Pull out each of the lines below that contains the string "width", and copy those lines. Case counts.

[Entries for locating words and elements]
##########

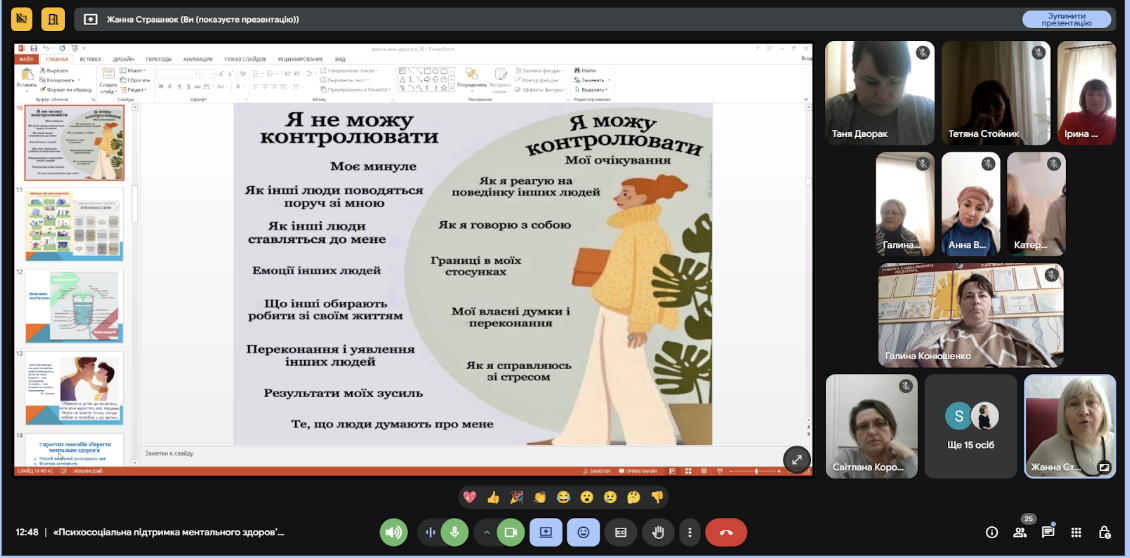Screen dimensions: 1130x558
Task: End the call with red hang-up button
Action: pos(726,533)
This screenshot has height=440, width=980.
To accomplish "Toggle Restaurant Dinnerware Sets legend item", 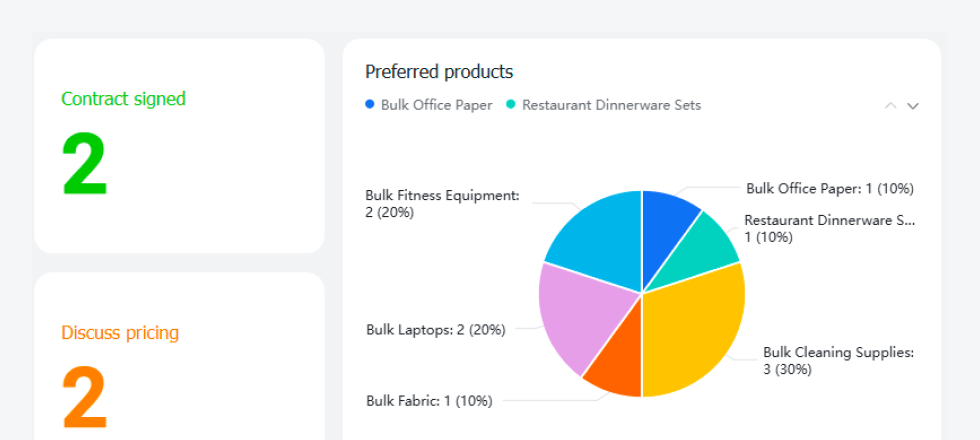I will pyautogui.click(x=603, y=105).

##########

* **CORRECT RESULT**:
This screenshot has height=440, width=980.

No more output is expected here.